• 5 Marzo 2026 12:13

ilSycomoro

Quotidiano di ispirazione cristiana e francescana

Commento di Suor Cristiana Scandura

Giovedì della II settimana di Quaresima 

Letture: Ger 17,5-10   Sal 1   Lc 16,19-31

“C’era un uomo ricco, che indossava vestiti di porpora e di lino finissimi e ogni giorno si dava a lauti banchetti” (Lc 16,9).

lazzaro-e-il-ricco-epulone-300x214 Il ricco e il poveroIl Vangelo odierno presenta la parabola dell’uomo ricco e del povero Lazzaro. La vita di queste due persone sembra scorrere su binari paralleli: le loro condizioni di vita sono opposte. Il portone di casa del ricco è sempre chiuso al povero, che giace lì fuori, cercando di mangiare qualche avanzo della mensa del ricco. Questi indossa vesti di lusso, mentre Lazzaro è coperto di piaghe; il ricco ogni giorno banchetta lautamente, mentre Lazzaro muore di fame. Questa scena ricorda il duro rimprovero del Figlio dell’uomo nel giudizio finale: “Ho avuto fame e non mi avete dato da mangiare” (Mt 25,35).

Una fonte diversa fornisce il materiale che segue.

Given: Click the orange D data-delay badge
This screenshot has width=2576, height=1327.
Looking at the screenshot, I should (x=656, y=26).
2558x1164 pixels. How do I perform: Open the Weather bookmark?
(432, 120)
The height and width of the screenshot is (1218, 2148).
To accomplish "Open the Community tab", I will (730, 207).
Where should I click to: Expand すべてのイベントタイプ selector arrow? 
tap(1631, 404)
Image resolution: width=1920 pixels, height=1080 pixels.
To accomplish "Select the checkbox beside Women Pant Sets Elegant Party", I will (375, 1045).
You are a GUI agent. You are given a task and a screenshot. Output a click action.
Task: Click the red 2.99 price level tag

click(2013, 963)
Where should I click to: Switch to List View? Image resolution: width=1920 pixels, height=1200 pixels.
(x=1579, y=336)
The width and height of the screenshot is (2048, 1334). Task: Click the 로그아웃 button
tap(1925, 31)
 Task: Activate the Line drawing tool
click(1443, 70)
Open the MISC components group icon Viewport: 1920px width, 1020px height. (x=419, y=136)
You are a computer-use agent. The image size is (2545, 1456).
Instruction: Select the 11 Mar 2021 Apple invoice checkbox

Il ricco impersona l’uso iniquo delle ricchezze da parte di chi le adopera per un lusso sfrenato ed egoistico, pensando solamente a soddisfare se stesso, senza curarsi degli altri. Il povero, al contrario, rappresenta la persona di cui soltanto Dio si prende cura: a differenza del ricco, egli ha un nome, Lazzaro, abbreviazione di Eleazaro, che significa “Dio lo aiuta”.

Chi è dimenticato da tutti, Dio non lo dimentica; chi non vale nulla agli occhi degli uomini, è prezioso a quelli del Signore. Lazzaro, che giace davanti alla porta, è un’occasione offerta al ricco per uscire da se stesso e donarsi, ma questi non la coglie. Chi è egoista è chiuso in se stesso e non si accorge nemmeno degli altri. Li evita per non avere problemi illudendosi così di essere tranquillo, mentre in realtà si isola e vive in modo infelice.

Chiediamo al Signore la grazia di riconoscere i Lazzari che bussano alla nostra porta e al nostro cuore, in essi è Gesù che ci viene incontro, come Lui stesso dice: «Tutto quello che avete fatto a uno solo di questi miei fratelli più piccoli, l’avete fatto a me» (Mt 25,40). Nessuno è così povero da non poter donare un po’ di amore.